Investing.com-- Oil prices rose in Asian trade on Friday, hovering near 10-week highs on the prospect of tighter supplies, amid disruptions in Libya and Nigeria, while data showing a drop in U.S. inflation also supported sentiment.
Crude markets rallied sharply this week, tracking declines in the dollar as softer-than-expected U.S. inflation data spurred bets that the Federal Reserve was close to reaching peak interest rates.
Brent oil futures rose 0.3% to $81.54 a barrel, while West Texas Intermediate crude futures rose 0.3% to $77.12 a barrel by 21:56 ET (01:56 GMT).

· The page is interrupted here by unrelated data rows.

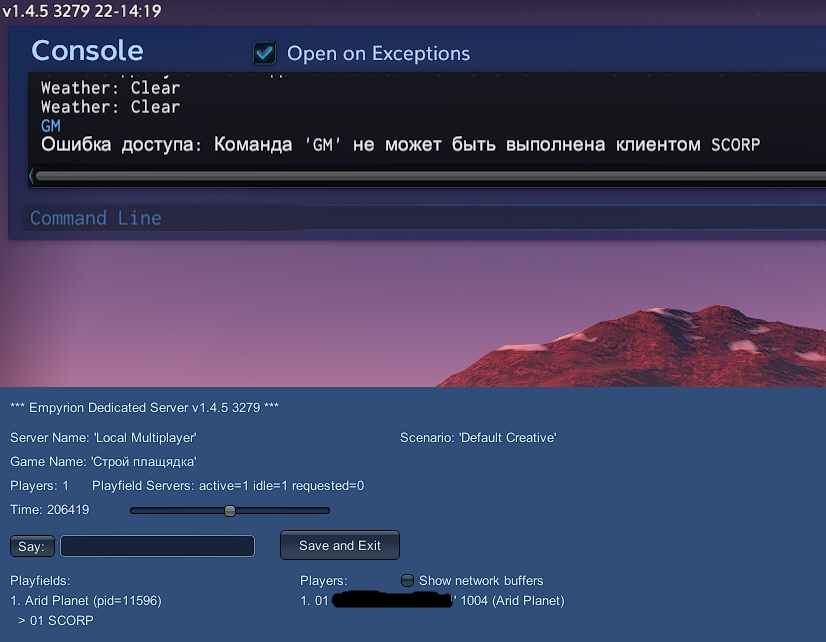The width and height of the screenshot is (826, 642).
Task: Click the Console panel title
Action: coord(87,51)
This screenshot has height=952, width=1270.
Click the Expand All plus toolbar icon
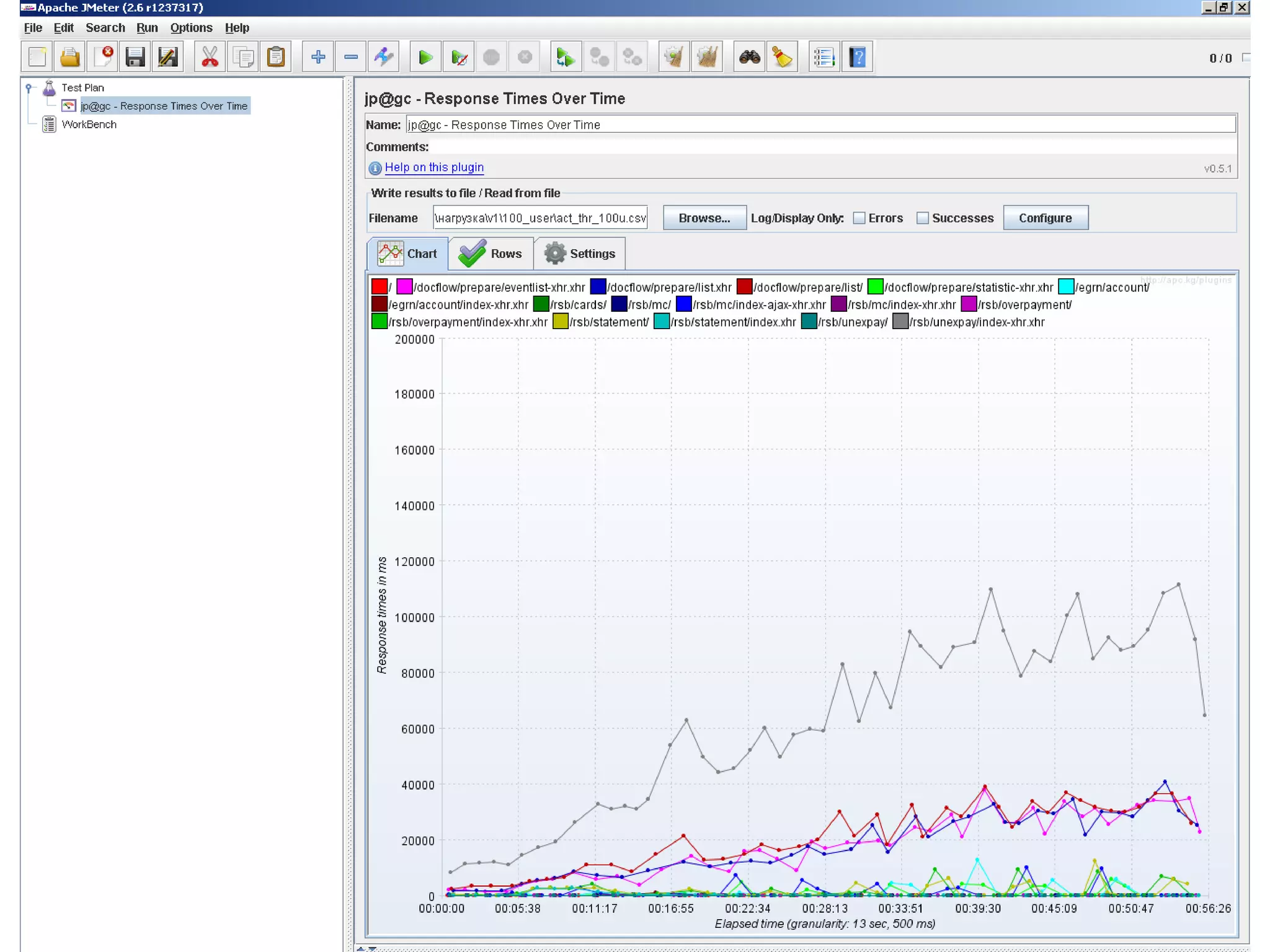coord(318,58)
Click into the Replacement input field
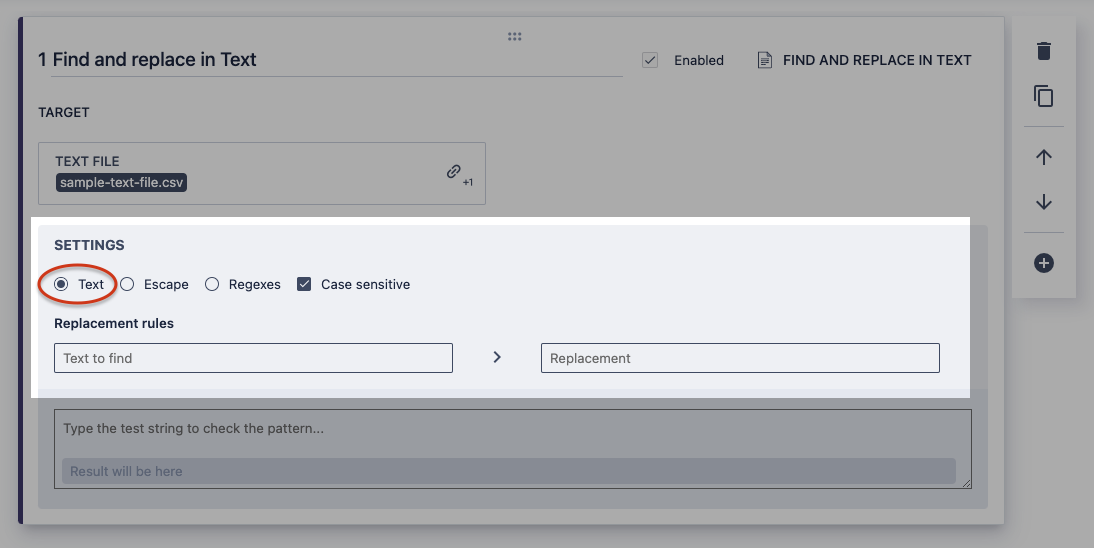The image size is (1094, 548). [x=740, y=358]
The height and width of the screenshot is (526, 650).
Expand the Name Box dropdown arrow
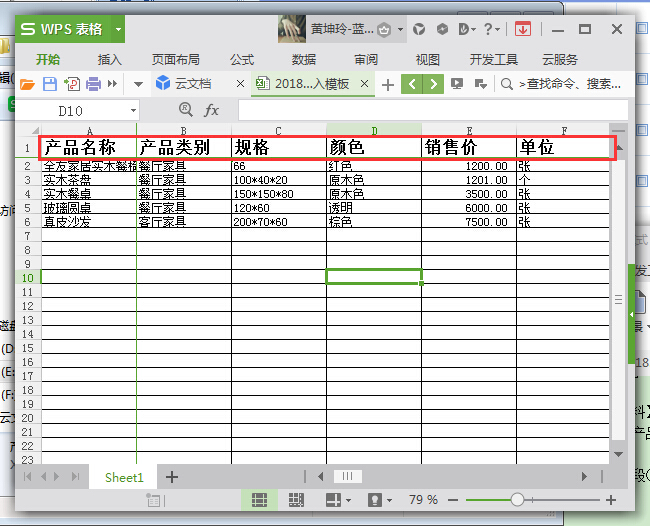[x=133, y=110]
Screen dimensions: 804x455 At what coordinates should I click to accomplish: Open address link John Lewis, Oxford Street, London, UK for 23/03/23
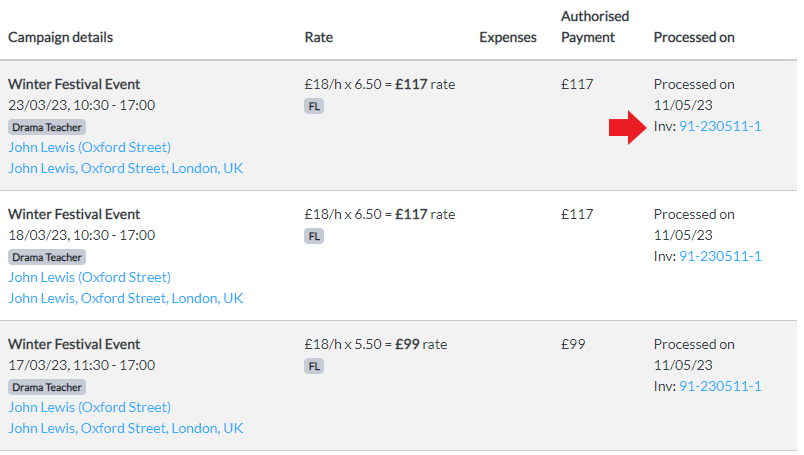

Both contracts were at their highest levels since late-April, and were set to rise between 3.8% and 4.5% this week, their third straight positive week.

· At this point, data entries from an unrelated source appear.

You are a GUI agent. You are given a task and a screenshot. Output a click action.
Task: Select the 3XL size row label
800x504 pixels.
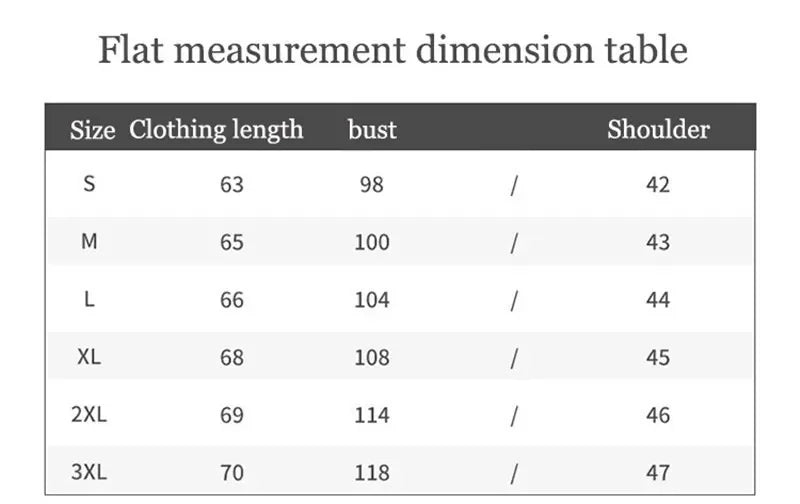(x=89, y=472)
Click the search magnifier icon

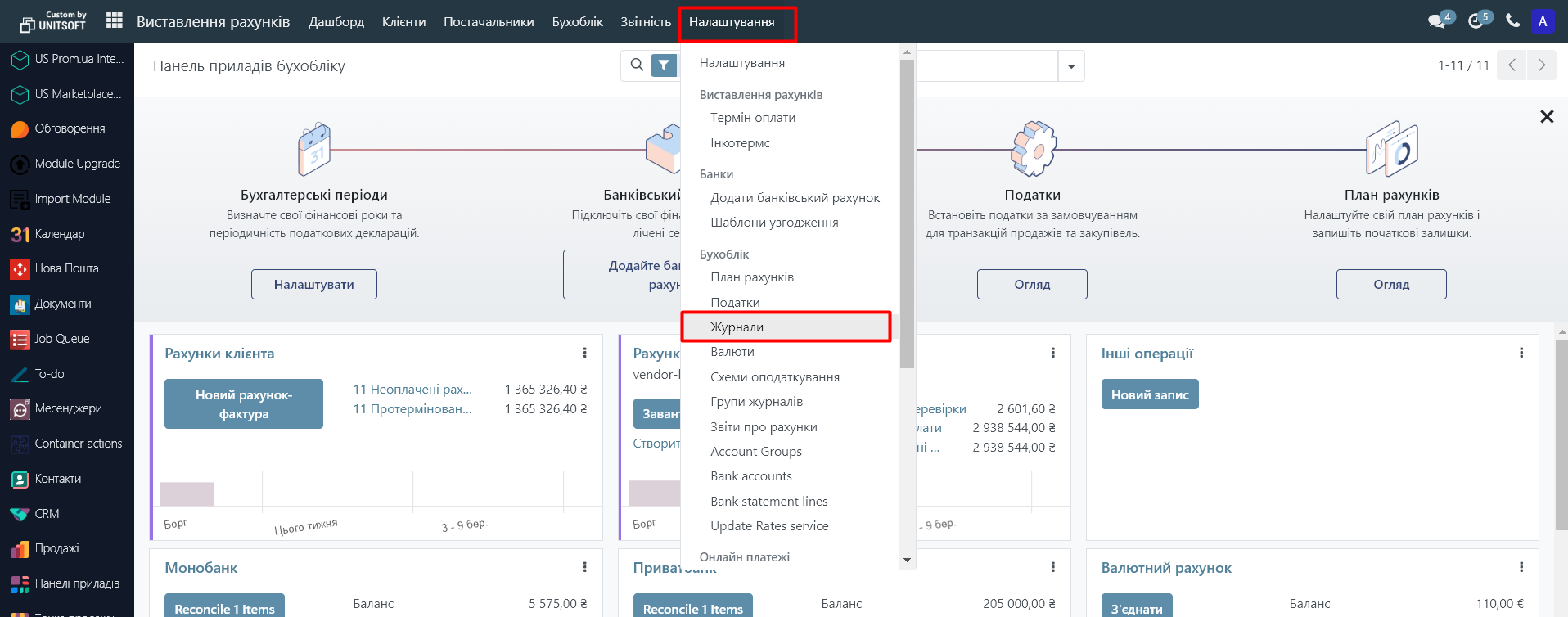pos(637,65)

Several Libyan oil fields, including the country’s second-largest, Sharara, were shut down on Thursday, amid protests by local tribes over the kidnapping of a former minister.

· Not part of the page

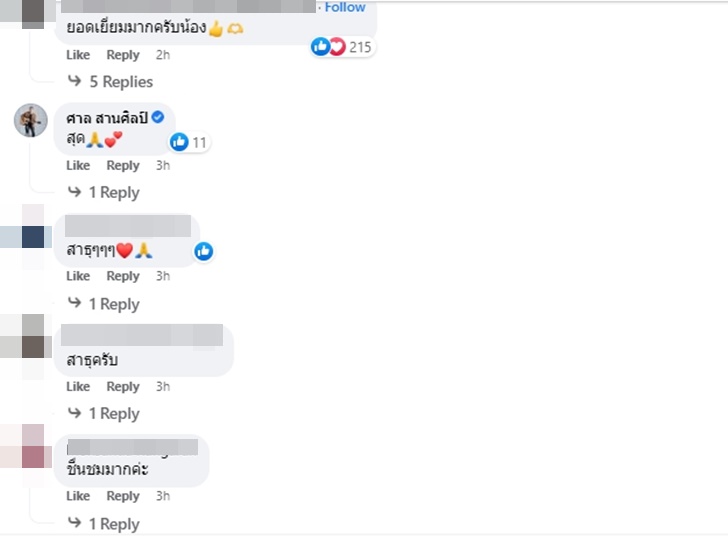Like the ยอดเยี่ยมมากครับน้อง comment
728x547 pixels.
(78, 55)
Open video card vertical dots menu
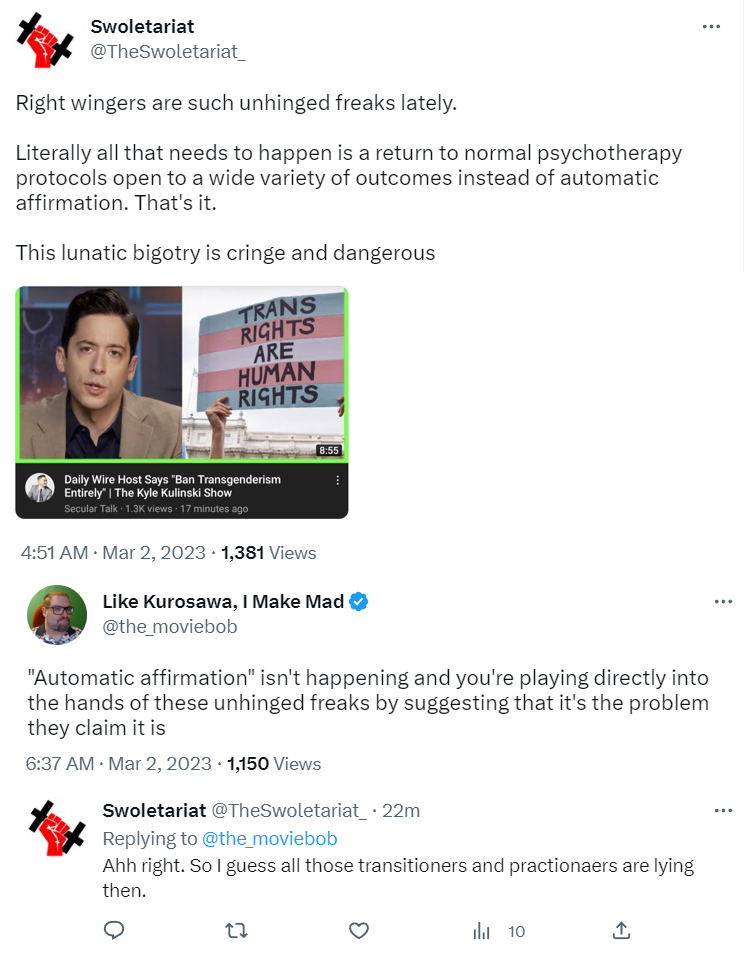 338,480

Separately, British oil and gas giant Shell PLC (BS:SHELl) suspended crude loading at Nigeria’s Forcados terminal due to a suspected pipeline leak.
The disruptions in supply come on the heels of deep production cuts by Saudi Arabia and Russia, and point to tighter oil markets in the coming months.
They also come as the Organization of Petroleum Exporting Countries (OPEC) flagged higher global oil demand in 2023, in its monthly report released on Thursday.
This was accompanied by data showing that China, the world’s largest crude importer, saw close to record-high oil imports in June, as refinery demand picked up in the country.
But fuel demand in China has remained languid, casting doubts over whether the country will drive up global oil consumption this year.